## Data extract
>>>
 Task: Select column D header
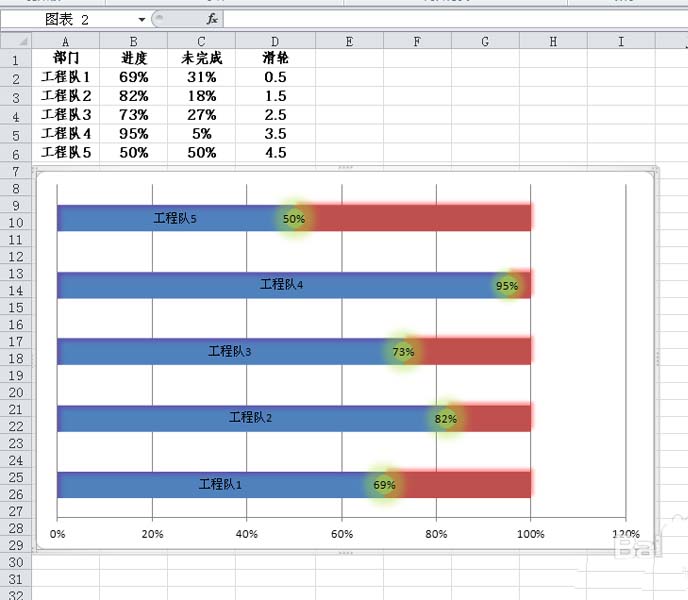275,41
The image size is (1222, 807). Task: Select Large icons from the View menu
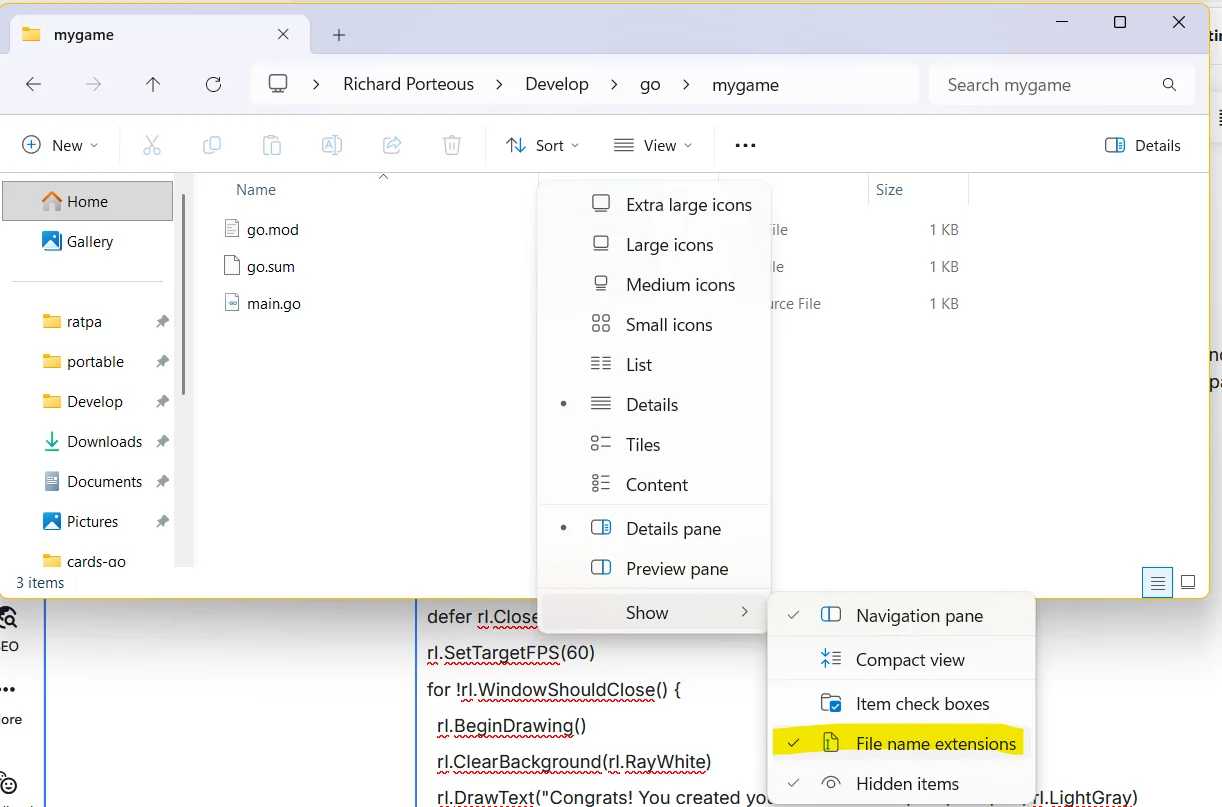click(x=668, y=244)
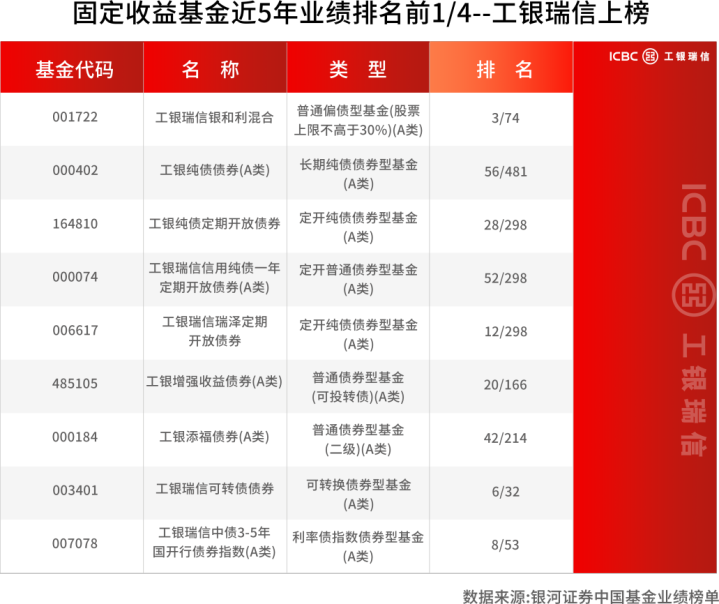Click the ICBC circular logo at top right
Screen dimensions: 719x604
pos(650,56)
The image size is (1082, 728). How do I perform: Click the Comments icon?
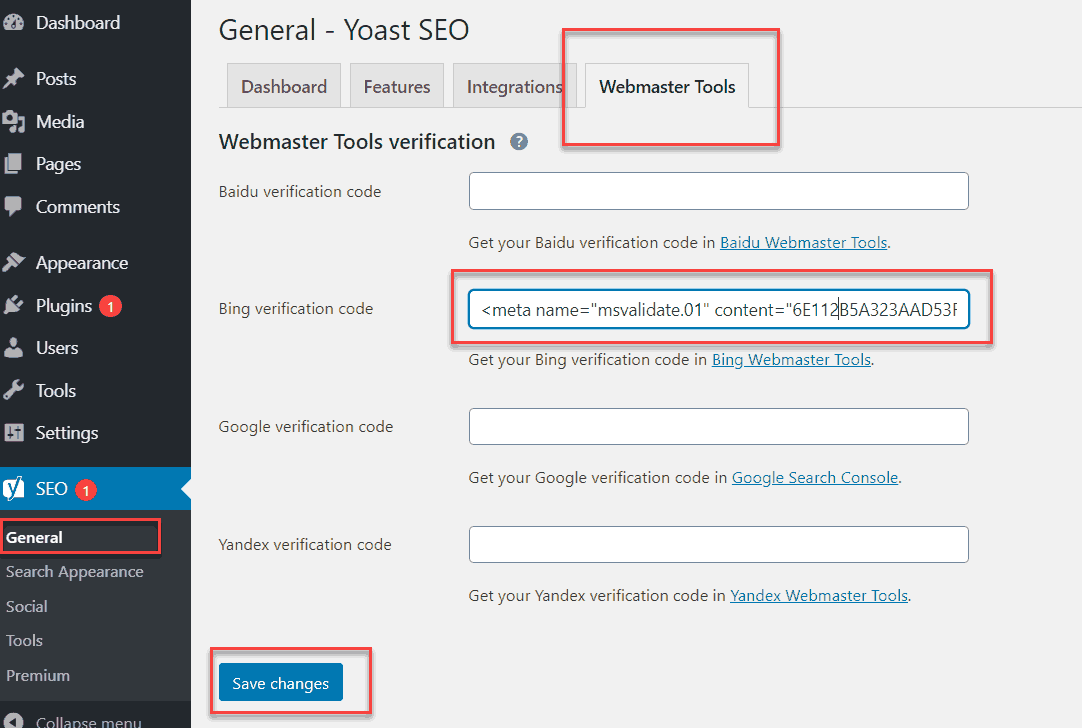tap(16, 206)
<<<
## Exercise
A word-for-word copy of the records is required. Leave out every picture.

## Solution for this task
 Task: Select column D header
275,41
The image size is (1222, 807). Task: Select Large icons from the View menu
click(x=668, y=244)
Click the ICBC circular logo at top right
Screen dimensions: 719x604
pos(650,56)
The image size is (1082, 728). How do I perform: Click the Comments icon?
tap(16, 206)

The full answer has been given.